From 7c671cae5ace66c0ba8fc0eac2c3b158fe9153d6 Mon Sep 17 00:00:00 2001
From: erogol <erogol@hotmail.com>
Date: Wed, 8 Jul 2020 10:26:20 +0200
Subject: [PATCH] newer number normalization

---
 utils/text/number_norm.py | 81 +++++++++++++++++++--------------------
 1 file changed, 40 insertions(+), 41 deletions(-)

diff --git a/utils/text/number_norm.py b/utils/text/number_norm.py
index 54fa1093..7b539bff 100644
--- a/utils/text/number_norm.py
+++ b/utils/text/number_norm.py
@@ -1,10 +1,8 @@
-# -*- coding: utf-8 -*-
 """ from https://github.com/keithito/tacotron """
 
 import inflect
 import re
 
-
 _inflect = inflect.engine()
 _comma_number_re = re.compile(r'([0-9][0-9\,]+[0-9])')
 _decimal_number_re = re.compile(r'([0-9]+\.[0-9]+)')

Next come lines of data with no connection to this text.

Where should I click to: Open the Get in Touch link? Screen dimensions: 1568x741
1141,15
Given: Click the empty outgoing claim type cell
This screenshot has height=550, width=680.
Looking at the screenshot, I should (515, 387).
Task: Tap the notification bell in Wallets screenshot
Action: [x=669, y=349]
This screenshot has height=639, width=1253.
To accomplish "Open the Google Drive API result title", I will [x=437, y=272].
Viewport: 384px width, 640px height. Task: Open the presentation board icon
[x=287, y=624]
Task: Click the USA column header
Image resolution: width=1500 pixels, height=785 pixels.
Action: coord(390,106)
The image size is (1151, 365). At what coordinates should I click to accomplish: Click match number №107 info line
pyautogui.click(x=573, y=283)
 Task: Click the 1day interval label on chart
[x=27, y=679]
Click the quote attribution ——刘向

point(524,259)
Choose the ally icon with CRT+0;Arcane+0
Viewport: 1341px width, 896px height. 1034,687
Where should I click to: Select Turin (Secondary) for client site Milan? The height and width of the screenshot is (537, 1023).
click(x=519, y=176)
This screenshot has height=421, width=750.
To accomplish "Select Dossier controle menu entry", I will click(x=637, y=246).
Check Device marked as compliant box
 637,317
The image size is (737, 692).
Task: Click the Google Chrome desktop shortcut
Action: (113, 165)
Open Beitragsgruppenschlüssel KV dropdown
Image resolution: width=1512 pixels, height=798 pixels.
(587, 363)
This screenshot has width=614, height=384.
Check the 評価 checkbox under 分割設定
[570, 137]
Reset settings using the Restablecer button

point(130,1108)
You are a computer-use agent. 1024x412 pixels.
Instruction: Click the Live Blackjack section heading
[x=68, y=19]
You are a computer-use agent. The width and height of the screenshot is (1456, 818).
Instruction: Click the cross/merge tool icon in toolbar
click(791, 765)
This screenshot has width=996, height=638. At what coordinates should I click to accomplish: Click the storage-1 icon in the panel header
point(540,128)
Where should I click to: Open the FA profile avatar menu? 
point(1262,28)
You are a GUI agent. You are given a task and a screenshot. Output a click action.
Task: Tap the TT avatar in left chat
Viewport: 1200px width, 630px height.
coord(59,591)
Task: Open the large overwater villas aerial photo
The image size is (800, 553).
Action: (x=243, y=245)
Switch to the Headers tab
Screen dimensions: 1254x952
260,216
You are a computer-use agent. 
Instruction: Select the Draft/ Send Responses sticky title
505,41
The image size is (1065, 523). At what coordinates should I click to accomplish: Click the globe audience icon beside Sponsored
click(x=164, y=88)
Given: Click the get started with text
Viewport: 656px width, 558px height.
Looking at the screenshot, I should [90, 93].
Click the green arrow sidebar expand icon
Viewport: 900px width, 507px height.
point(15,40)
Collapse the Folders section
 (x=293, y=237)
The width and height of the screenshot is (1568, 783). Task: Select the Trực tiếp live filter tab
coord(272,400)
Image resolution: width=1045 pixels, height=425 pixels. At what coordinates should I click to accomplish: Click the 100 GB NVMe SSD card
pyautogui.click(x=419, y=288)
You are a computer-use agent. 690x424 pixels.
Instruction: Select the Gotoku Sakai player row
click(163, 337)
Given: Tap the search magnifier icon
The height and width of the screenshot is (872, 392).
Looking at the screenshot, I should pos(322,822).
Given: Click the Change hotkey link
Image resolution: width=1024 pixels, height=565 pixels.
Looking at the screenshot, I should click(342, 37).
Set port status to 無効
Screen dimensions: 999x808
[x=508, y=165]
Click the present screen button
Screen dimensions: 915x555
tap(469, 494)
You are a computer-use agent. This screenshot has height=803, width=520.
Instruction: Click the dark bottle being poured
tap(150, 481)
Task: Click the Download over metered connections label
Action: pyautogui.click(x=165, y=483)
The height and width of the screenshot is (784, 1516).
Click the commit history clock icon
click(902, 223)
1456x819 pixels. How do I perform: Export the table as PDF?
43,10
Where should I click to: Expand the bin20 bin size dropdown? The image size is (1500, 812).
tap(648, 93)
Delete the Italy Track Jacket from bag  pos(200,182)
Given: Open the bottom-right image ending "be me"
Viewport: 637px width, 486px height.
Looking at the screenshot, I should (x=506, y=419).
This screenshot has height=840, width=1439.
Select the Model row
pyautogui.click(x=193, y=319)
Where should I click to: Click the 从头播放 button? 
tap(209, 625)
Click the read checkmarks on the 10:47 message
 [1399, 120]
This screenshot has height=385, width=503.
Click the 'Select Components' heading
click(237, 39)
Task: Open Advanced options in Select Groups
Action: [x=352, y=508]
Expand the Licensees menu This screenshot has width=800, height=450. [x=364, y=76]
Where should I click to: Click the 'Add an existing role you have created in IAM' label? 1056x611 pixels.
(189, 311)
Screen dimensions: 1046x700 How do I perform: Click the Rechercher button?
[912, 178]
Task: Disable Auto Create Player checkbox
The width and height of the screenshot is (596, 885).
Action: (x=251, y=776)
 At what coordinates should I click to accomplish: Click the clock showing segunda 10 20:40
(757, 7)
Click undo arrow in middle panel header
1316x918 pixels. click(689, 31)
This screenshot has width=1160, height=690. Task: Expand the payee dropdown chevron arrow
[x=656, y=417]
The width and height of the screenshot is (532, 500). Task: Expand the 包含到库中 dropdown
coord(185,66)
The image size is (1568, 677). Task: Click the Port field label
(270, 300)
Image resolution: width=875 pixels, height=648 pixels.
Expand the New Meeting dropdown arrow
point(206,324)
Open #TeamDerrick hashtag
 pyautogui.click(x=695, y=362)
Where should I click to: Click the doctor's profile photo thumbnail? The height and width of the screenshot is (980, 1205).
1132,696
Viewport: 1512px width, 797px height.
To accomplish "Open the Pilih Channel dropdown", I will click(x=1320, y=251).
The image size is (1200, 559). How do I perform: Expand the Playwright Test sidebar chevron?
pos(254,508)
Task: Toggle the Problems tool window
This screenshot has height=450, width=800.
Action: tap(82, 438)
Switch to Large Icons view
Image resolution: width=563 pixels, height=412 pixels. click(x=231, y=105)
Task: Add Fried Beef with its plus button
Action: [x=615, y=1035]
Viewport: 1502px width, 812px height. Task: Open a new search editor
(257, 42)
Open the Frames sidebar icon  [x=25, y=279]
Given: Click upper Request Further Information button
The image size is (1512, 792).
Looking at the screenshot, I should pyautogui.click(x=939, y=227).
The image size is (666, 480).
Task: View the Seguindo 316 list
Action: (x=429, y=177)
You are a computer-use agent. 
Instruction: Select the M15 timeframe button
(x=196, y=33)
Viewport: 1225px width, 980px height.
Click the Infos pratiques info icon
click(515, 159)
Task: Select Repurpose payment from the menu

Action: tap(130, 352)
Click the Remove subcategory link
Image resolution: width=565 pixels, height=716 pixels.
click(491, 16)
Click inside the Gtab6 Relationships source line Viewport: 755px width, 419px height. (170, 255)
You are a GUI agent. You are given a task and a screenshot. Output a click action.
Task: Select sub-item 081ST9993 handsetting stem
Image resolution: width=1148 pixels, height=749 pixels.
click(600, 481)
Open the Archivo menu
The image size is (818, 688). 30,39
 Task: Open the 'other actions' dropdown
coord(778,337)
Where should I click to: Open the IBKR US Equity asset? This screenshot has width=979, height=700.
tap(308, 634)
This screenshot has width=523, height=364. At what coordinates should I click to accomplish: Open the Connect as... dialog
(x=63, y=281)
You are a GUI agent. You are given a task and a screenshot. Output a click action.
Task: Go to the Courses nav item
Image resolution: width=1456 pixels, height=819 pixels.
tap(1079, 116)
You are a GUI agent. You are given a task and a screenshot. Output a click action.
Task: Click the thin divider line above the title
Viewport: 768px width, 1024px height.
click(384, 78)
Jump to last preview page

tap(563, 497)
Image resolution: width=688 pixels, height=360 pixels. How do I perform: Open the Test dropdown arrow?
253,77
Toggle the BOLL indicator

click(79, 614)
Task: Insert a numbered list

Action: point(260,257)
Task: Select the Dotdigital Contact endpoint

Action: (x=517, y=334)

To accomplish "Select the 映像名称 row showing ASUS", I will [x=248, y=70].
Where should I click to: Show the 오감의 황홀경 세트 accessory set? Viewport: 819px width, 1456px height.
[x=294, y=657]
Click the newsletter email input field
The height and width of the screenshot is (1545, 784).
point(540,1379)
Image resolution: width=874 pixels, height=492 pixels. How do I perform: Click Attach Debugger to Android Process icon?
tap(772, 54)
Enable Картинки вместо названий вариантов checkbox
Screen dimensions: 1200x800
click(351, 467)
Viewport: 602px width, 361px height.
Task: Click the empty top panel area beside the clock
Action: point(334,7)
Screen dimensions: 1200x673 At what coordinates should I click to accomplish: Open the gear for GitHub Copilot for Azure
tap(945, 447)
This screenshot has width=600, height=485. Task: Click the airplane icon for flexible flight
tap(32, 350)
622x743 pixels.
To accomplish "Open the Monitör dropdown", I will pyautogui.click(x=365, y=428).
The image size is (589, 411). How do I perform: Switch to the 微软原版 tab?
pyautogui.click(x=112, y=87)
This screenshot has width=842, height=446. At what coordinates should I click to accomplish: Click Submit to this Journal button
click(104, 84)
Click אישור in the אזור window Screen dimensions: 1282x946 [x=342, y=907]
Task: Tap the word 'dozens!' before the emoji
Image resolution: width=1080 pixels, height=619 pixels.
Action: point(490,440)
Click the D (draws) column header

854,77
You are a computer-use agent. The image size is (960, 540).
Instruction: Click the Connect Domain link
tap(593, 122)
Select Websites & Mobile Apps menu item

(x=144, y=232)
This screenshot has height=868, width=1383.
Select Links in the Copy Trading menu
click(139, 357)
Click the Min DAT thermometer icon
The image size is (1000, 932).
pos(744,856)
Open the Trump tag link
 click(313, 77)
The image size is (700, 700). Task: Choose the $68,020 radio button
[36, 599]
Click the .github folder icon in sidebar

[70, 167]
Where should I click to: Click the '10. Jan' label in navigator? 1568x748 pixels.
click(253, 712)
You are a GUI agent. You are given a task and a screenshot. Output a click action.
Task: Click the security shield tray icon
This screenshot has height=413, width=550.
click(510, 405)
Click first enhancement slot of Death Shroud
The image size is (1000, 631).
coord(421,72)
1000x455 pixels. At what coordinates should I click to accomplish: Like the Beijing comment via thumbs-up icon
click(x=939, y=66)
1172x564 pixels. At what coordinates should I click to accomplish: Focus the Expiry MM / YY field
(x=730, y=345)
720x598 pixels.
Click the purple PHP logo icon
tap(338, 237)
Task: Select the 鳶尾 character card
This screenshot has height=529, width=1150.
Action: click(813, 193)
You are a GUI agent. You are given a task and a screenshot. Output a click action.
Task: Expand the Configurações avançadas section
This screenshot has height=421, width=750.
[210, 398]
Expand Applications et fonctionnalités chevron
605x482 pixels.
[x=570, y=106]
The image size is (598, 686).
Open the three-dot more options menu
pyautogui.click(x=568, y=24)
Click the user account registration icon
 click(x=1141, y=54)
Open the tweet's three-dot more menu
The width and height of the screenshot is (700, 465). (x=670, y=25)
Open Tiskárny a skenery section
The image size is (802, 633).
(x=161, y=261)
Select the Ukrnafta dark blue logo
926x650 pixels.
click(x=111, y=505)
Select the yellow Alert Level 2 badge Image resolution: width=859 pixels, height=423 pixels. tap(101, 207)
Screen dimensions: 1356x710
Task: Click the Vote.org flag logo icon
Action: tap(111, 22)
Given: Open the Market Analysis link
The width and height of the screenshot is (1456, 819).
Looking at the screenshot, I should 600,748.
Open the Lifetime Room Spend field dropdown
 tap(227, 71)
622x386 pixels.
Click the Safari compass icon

@@ -15,58 +13,59 @@ _number_re = re.compile(r'[0-9]+')
 
 
 def _remove_commas(m):
-  return m.group(1).replace(',', '')
+    return m.group(1).replace(',', '')
 
 
 def _expand_decimal_point(m):
-  return m.group(1).replace('.', ' point ')
+    return m.group(1).replace('.', ' point ')
 
 
 def _expand_dollars(m):
-  match = m.group(1)
-  parts = match.split('.')
-  if len(parts) > 2:
-    return match + ' dollars'  # Unexpected format
-  dollars = int(parts[0]) if parts[0] else 0
-  cents = int(parts[1]) if len(parts) > 1 and parts[1] else 0
-  if dollars and cents:
-    dollar_unit = 'dollar' if dollars == 1 else 'dollars'
-    cent_unit = 'cent' if cents == 1 else 'cents'
-    return '%s %s, %s %s' % (dollars, dollar_unit, cents, cent_unit)
-  elif dollars:
-    dollar_unit = 'dollar' if dollars == 1 else 'dollars'
-    return '%s %s' % (dollars, dollar_unit)
-  elif cents:
-    cent_unit = 'cent' if cents == 1 else 'cents'
-    return '%s %s' % (cents, cent_unit)
-  else:
-    return 'zero dollars'
+    match = m.group(1)
+    parts = match.split('.')
+    if len(parts) > 2:
+        return match + ' dollars'  # Unexpected format
+    dollars = int(parts[0]) if parts[0] else 0
+    cents = int(parts[1]) if len(parts) > 1 and parts[1] else 0
+    if dollars and cents:
+        dollar_unit = 'dollar' if dollars == 1 else 'dollars'
+        cent_unit = 'cent' if cents == 1 else 'cents'
+        return '%s %s, %s %s' % (dollars, dollar_unit, cents, cent_unit)
+    elif dollars:
+        dollar_unit = 'dollar' if dollars == 1 else 'dollars'
+        return '%s %s' % (dollars, dollar_unit)
+    elif cents:
+        cent_unit = 'cent' if cents == 1 else 'cents'
+        return '%s %s' % (cents, cent_unit)
+    else:
+        return 'zero dollars'
 
 
 def _expand_ordinal(m):
-  return _inflect.number_to_words(m.group(0))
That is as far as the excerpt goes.